A Anelize é apaixonada por regatas também. Quando fez 15 anos preferiu conhecer Isle of Wight, berço do iatismo, a ter festa de debutantes. Vive no Veleiros, corre de Laser e estreou na roda de leme do Shogun agora na XIV Copa Porto Alegre. A tripulação contou ainda com a Conceição, esposa do Tolazo e também experiente em regatas.

Com toda essa gente destilando experiência e adrenalina a bordo, o comandante Marcelo Caminha tenta aparentar calma. Exerce o comando com serenidade, faz a tática e anuncia as manobras com antecedência, mas apesar de disfarçar muito bem, é ele quem bombeia e atiça a gurizada, muito sutilmente. Como se precisasse. Na verdade, é outro doido por regatas.

O barco é um colosso. Anda muito. Seguidamente fatura no Guaíba e ser fita azul é sua especialidade.
Imagine o que pode acontecer no ânimo dessa gente tão aguerrida, se alguém ficar na frente. Pois quando, logo após a largada, um O'Day23, sem direito, atravessou-se no rumo do Shogun embalonado, com aquela inércia de encouraçado, só faltou a gurizada pular pro convés dele e afogar o inexperiente comandante. Ele ficou rindo, com a mulher a bordo, parecendo não entender bem o porquê de tanta injúria da tripulação do Shogun.

Acontece que esses caras são guerreiros embarcados para o combate, para buscar a vitória. São amantes do esporte, da competição. Esse pessoal não embarca para brincar. Aliás, a diversão deles é o combate. Cada um dá o que pode a bordo e são obcecados pela performance. Desviar do O'Day não custou nada, claro, mas ter que sair do rumo reduz a performance e pode significar a derrota se houver disputa acirrada na chegada.
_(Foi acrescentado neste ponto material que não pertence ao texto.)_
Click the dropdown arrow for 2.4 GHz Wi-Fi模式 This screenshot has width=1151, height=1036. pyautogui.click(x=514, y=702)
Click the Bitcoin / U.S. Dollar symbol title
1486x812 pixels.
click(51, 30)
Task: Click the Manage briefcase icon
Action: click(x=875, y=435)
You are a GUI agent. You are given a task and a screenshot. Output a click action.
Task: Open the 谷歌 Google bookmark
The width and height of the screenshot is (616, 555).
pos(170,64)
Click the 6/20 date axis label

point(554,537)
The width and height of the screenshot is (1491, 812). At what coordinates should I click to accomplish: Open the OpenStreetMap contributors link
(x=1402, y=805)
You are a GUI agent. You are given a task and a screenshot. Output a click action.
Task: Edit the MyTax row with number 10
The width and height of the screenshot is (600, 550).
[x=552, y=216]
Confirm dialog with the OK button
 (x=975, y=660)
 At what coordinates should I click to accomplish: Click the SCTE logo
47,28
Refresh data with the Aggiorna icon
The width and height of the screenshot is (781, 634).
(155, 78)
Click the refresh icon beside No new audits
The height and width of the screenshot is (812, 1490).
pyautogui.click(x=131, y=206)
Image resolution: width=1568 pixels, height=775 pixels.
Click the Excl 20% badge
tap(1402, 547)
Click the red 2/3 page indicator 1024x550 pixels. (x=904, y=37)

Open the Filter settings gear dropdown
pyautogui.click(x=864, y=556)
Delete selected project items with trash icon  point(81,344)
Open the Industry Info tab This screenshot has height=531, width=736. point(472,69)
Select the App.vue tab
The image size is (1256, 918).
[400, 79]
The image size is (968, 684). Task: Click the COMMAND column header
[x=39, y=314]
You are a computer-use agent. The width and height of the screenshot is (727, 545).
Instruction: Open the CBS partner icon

Brigaram contra alguém que estava, mesmo que involuntariamente, prejudicando a missão deles. Só tem uma coisa que realmente interessa ali: vencer! E neste papel, são uns Dobermans. Depois de atiçados, ninguém mais segura os caras. Só estando entre eles para perceber a gana toda.

Entre as viradas de bordo, quando a faina diminui, a tripulação fica de olho no vento, trimando os panos e observando outros participantes, como todo bom velejador de regata faz. Tecem comentários sobre o desenvolvimento do barco e se regozijam da posição de vantagem em relação aos adversários. Motivam-se mutuamente. Estão sempre atentos a rondadas do vento, à raia, ao barco. A conversa durante a regata gira exclusivamente em torno dela. A vela está no sangue daquela gurizada medonha.

Qualquer possibilidade de melhorar o rendimento é buscada de forma obcessiva. Às vezes a trimada de pano é só de uns 10cm, e ainda retocada logo em seguida por uma polegada. Como diz o comandante Caminha, é coisa de "meio click na catraca".

O regime ditado a bordo pelo comandante não pode ser mais democrático, mas a tripulação se comporta como se estivesse sob severo regime militar. É incrível o tremendo senso de responsabilidade e o foco aguçado da gurizada.

Estes caras representam o mais puro e autêntico espírito de luta da juventude sadia. Exercem a bordo a perseguição feroz da meta. Acreditando em si mesmos, sem prejuízo do espírito de equipe, são a nata do esporte amador.

Terminada a regata, começa a faina para deixar o barco como estava ao desatracar. Velas dobradas, escotas aduchadas, barco limpo, tudo em ordem. Aliás, sem ordens. Todos fazem a faina por conta própria, buscando serviço. Pouco depois do barco atracado, já está tudo em seus lugares, restando beber a cerveja oferecida pelo comandante, sem alarde.

O comandante Caminha comentou que gostaria de enviar suas escusas à tripulação do O'Day. "A gurizada está acostumada com a gritaria das regatas 'quentes' e pensa que todo mundo também está", disse o comandante.

Foi um privilégio ter embarcado no Shogun e vivenciado tanta camaradagem, competência e espírito de competição.
Parabéns ao Comandante Caminha por estimular e dar oportunidade a estes guerreiros.